Martin Kotthaus Je pense que ce que j’ai expliqué auparavant s’applique aussi, dans une certaine mesure, dans ce contexte : le fait de parler un plus grand nombre de langues, d’avoir une formation plus diversifiée, d’avoir parcouru davantage le monde et peut-être aussi d’avoir fait plus de stages ou d’expériences similaires rend notre profil plus attractif sur le marché de l’emploi. Aujourd’hui, les candidat·e·s qui parlent non pas une, non pas deux, mais trois langues et qui ont potentiellement déjà vécu à l’étranger et fait des stages sont désespérément demandé·e·s. On va littéralement les chercher dans les écoles pour les embaucher. Une de mes proches, qui a 21 ans, est toujours aux études. Demain, elle pourrait facilement décrocher un contrat auprès de 20 entreprises différentes et commencer à travailler pour un salaire dont je n’aurais même pas osé rêver lorsque j’étais un juriste fraîchement diplômé. La logique est la même : plus on a de qualifications à offrir, plus on a du succès, surtout à l’heure actuelle. Dans le monde d’aujourd’hui, où nous cherchons tous désespérément des collaborateurs·rices et des professionnel·le·s qualifié·e·s, il s’agit d’une compétence supplémentaire qui peut faire la différence sur une fiche de paie, mais aussi donner accès à des emplois plus passionnants. Celui ou celle qui maîtrise plusieurs langues a plus de chances de décrocher un poste de gestion de niveau supérieur. Voilà pourquoi je suis convaincu que l’allemand a un rôle important à jouer en Belgique.
 
Interview mit dem deutschen Botschafter Martin Kotthaus Interview mit dem deutschen Botschafter Martin Kotthaus | © Goethe-Institut/ Tatjana Bratkina
Goethe-Institut Brüssel Vous êtes ambassadeur, vous naviguez beaucoup dans les cercles politiques bruxellois et vous parlez avec de très nombreuses personnes. D’après votre expérience, comment peut-on faire en sorte que les responsables politiques dans le domaine de l’éducation en Belgique s’enthousiasment davantage pour l’allemand ?

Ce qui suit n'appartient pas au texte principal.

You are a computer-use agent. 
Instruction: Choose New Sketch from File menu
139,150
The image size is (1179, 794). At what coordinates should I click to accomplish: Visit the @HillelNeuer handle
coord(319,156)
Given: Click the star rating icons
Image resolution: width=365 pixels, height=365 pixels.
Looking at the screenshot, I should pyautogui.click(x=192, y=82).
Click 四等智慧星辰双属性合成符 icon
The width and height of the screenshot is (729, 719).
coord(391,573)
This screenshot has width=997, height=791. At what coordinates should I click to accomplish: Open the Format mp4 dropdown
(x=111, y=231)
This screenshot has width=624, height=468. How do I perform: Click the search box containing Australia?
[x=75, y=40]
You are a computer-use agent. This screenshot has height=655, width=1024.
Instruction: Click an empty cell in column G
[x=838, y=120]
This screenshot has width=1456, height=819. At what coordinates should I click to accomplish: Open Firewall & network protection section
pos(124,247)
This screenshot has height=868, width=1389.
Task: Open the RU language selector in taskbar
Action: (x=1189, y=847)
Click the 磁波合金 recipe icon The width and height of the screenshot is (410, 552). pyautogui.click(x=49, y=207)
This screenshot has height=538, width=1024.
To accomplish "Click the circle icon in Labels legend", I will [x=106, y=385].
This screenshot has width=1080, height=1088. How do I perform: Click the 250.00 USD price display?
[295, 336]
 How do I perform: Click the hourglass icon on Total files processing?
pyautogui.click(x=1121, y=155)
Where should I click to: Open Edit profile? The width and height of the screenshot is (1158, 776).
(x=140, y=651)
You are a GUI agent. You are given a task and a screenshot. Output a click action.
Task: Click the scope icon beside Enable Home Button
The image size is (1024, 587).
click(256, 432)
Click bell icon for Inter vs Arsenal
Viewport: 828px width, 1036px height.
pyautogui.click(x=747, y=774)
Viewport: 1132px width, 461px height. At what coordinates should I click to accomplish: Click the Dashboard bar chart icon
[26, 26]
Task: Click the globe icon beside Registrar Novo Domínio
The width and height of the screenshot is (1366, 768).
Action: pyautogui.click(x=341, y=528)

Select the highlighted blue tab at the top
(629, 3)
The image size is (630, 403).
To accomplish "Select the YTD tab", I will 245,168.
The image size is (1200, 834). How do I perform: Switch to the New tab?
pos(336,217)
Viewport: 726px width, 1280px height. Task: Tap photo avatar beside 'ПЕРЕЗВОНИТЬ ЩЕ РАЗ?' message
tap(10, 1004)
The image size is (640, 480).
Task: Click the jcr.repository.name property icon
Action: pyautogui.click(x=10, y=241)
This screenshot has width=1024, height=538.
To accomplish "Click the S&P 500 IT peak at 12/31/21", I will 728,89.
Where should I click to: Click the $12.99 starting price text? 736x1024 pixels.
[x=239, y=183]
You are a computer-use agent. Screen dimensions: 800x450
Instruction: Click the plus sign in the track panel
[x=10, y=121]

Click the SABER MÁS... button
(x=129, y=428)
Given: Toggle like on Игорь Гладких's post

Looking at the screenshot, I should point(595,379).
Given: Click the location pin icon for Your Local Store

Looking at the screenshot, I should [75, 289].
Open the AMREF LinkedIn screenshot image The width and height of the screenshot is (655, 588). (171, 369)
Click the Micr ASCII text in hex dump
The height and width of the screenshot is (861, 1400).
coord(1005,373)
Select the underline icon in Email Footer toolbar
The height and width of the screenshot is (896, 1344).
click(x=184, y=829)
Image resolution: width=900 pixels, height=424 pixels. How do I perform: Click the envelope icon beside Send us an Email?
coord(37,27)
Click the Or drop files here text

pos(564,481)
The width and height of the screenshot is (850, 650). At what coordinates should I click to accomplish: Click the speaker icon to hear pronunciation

Martin Kotthaus Quand je m’entretiens avec des décideurs·euses dans le domaine de la politique de l’éducation en Belgique, je constate toujours un vif intérêt pour la langue allemande. Ce n’est pas comme si je devais dire : « Je suis l’Ambassadeur d’Allemagne, que pensez-vous de l’allemand ? » Au contraire, mes préoccupations sont fondamentalement très bien accueillies, mais toujours avec la même réserve : « Nous trouvons l’idée fantastique et nous aimerions en faire plus, mais où sont les professeurs d’allemand ? » Nous connaissons en ce moment une grave pénurie de professeurs d’allemand. Il faut l’accepter. En Allemagne, il manque des dizaines de milliers d’enseignant·e·s. En Belgique aussi, il en manque des milliers, parmi lesquel·le·s des professeurs d’allemand. Cette situation est due à de nombreuses causes. C’est l’une des raisons pour lesquelles, ces dernières années, l’ambassade approche de plus en plus les professeurs d’allemand, y compris lors d’événements et autres rencontres, et en collaboration avec le Goethe-Institut. C’est aussi pour cela que j’essaye moi-même régulièrement d’aller à la rencontre des professeurs d’allemand au sein de leurs associations. Tout d’abord pour reconnaître la valeur de leur travail, mais aussi pour rendre leur statut encore un peu plus attractif, en montrant qu’ils et elles ont la possibilité de s’entretenir avec un ambassadeur ou d’autres personnes haut placées. Cela rend peut-être les cours d’allemand encore plus concrets quand on peut expliquer précisément quels sont les sujets passionnants qui animent en ce moment les relations belgo-allemandes. Au fond, l’important n’est pas tant de sensibiliser à l’importance de l’allemand que de pouvoir agir ensuite en conséquence, en disposant d’un budget adéquat, d’enseignant·e·s en suffisance et d’infrastructures adaptées pour enseigner la langue allemande. Sur ce point, l’Allemagne peut contribuer dans une certaine mesure à cette entreprise via des jumelages d’écoles et d’autres initiatives similaires. In fine, cette tâche incombe cependant aux institutions belges et, surtout, communautaires. Mais si notre aide peut être utile, nous l’apportons volontiers.

Goethe-Institut Brüssel Merci beaucoup. Nous sommes déjà à la fin de l’entretien.

Martin Kotthaus C’était un plaisir d’y participer.